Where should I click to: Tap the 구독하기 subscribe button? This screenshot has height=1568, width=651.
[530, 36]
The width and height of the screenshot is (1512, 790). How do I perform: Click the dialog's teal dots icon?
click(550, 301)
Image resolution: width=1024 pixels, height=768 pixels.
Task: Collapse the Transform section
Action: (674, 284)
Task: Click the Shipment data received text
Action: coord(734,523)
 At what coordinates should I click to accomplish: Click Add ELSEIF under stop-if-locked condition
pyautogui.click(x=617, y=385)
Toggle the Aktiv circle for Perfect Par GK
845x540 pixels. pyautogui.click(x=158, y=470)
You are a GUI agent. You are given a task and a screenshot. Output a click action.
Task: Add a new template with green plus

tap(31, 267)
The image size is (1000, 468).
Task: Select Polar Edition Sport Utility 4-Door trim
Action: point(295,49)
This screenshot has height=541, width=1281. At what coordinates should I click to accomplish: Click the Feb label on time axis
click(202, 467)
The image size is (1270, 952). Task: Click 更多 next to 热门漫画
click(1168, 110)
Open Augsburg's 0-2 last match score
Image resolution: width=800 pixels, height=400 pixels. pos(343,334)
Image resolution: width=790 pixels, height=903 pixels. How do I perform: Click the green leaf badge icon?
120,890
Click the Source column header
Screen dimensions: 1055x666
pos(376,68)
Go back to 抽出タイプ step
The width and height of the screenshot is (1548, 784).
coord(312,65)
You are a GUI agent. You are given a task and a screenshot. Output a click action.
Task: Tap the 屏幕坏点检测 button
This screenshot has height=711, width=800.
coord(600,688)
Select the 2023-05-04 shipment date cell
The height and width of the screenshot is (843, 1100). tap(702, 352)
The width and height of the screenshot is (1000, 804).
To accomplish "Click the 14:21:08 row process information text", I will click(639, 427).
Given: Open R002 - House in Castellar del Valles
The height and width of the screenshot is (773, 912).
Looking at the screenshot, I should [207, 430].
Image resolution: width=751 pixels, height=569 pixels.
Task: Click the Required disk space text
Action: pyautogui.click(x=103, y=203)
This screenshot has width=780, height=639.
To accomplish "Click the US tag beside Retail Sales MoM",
⁂
Take the lines above from the one containing "This screenshot has height=711, width=800." to the one containing "Given: Open R002" and retype them exactly, both ends included, with nothing added.

| Reply to the exercise |
This screenshot has height=711, width=800.
coord(600,688)
Select the 2023-05-04 shipment date cell
The height and width of the screenshot is (843, 1100). tap(702, 352)
The width and height of the screenshot is (1000, 804).
To accomplish "Click the 14:21:08 row process information text", I will click(639, 427).
Given: Open R002 - House in Castellar del Valles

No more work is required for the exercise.